Goal of the exercise — Go through the material and pull out every line with the string "each" in it.

Listed entries —

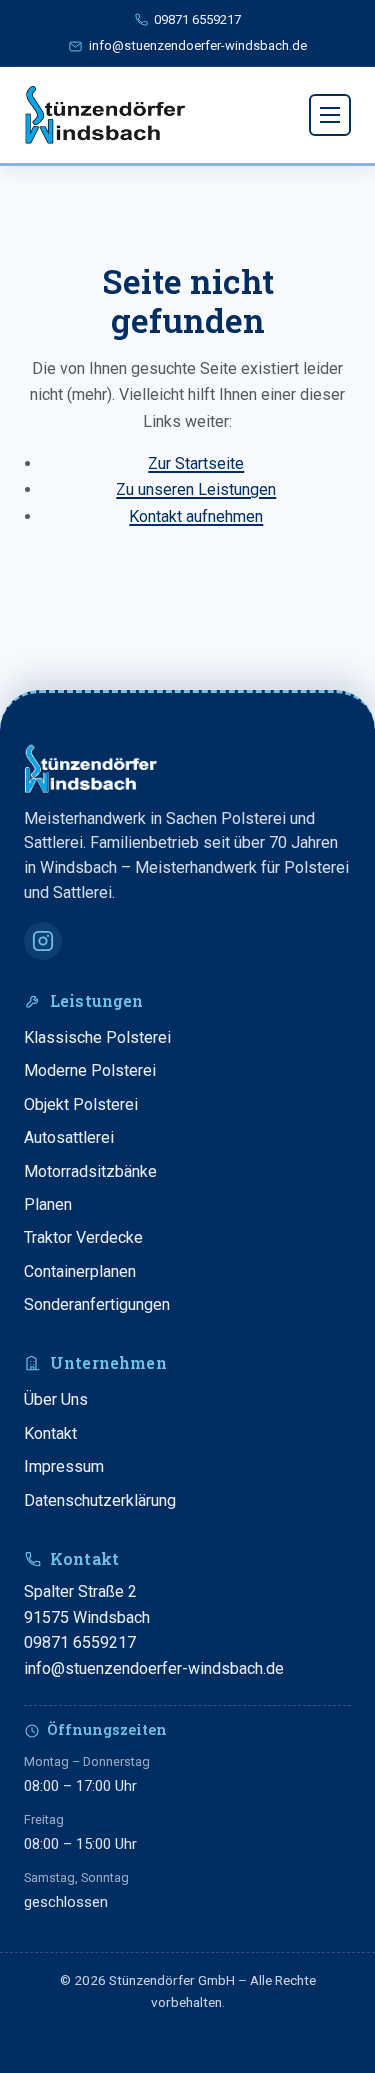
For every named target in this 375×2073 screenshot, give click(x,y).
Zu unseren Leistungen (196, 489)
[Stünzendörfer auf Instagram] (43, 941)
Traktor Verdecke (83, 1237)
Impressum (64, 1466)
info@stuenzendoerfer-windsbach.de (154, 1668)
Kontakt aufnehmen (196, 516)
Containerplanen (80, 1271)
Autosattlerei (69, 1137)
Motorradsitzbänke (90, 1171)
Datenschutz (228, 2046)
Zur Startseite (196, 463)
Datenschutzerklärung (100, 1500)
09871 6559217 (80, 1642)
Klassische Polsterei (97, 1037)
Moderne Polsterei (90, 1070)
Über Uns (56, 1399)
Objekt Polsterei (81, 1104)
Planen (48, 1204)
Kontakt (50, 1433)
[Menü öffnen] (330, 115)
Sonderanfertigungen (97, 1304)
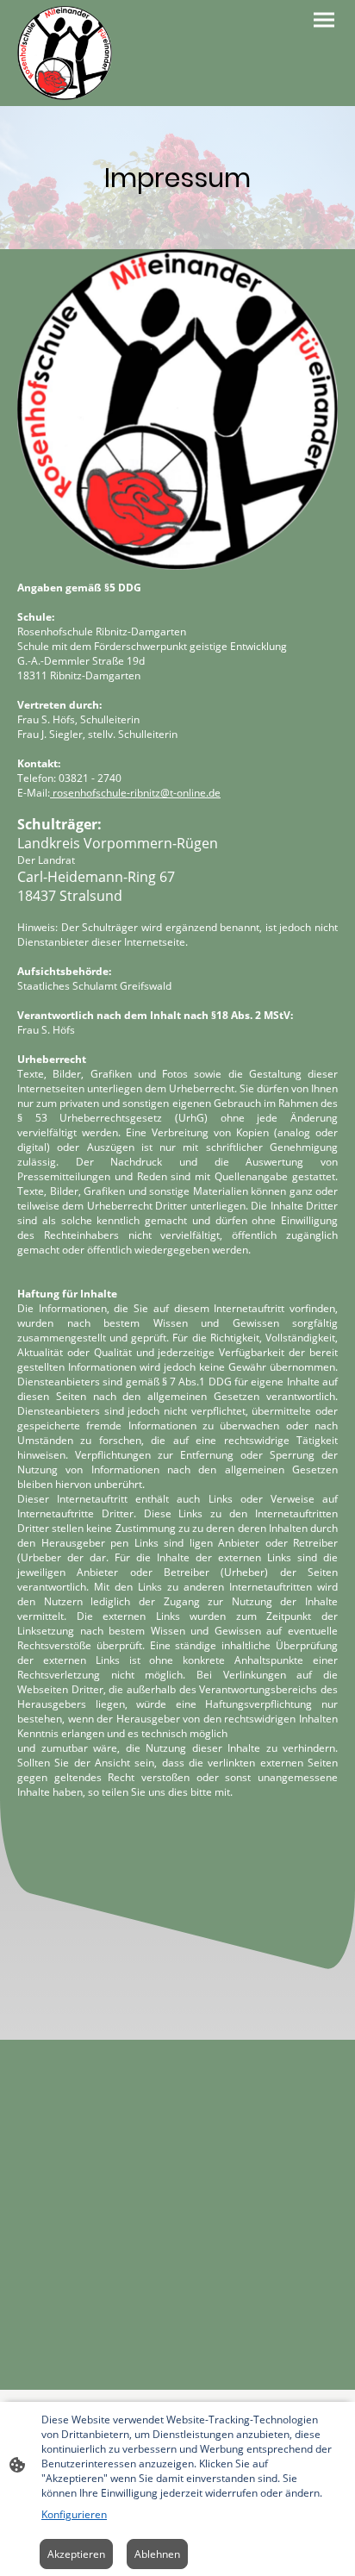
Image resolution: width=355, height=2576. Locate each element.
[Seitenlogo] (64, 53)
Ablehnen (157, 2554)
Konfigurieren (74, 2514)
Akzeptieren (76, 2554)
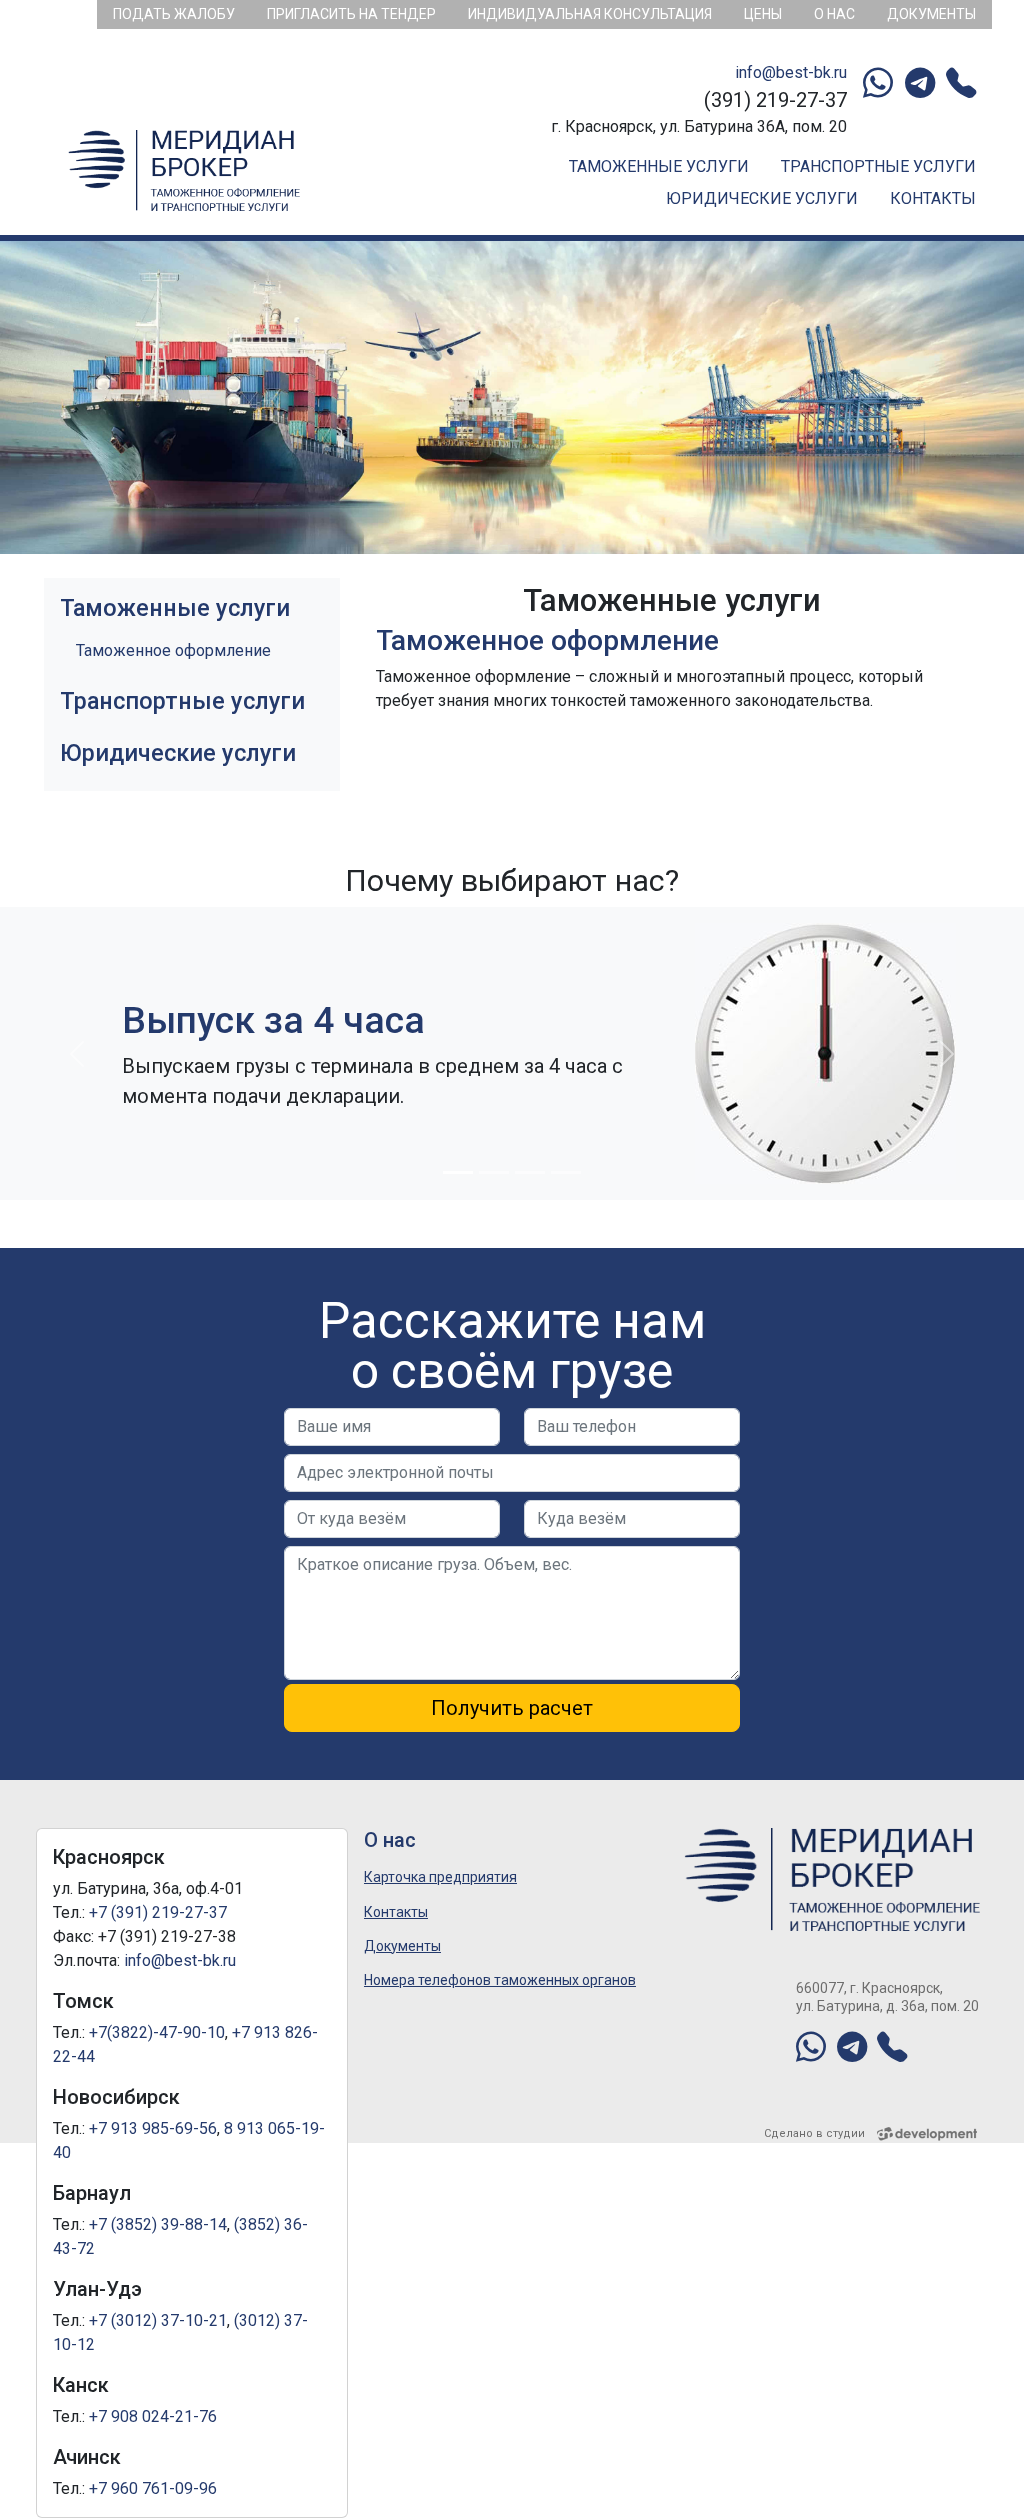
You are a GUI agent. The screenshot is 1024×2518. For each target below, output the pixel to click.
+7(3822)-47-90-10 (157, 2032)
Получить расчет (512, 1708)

Exercise output —
Image resolution: width=355, height=2576. Locate each element.
You are a GUI agent. The screenshot is 1024×2518. For each target below, output the pixel to click.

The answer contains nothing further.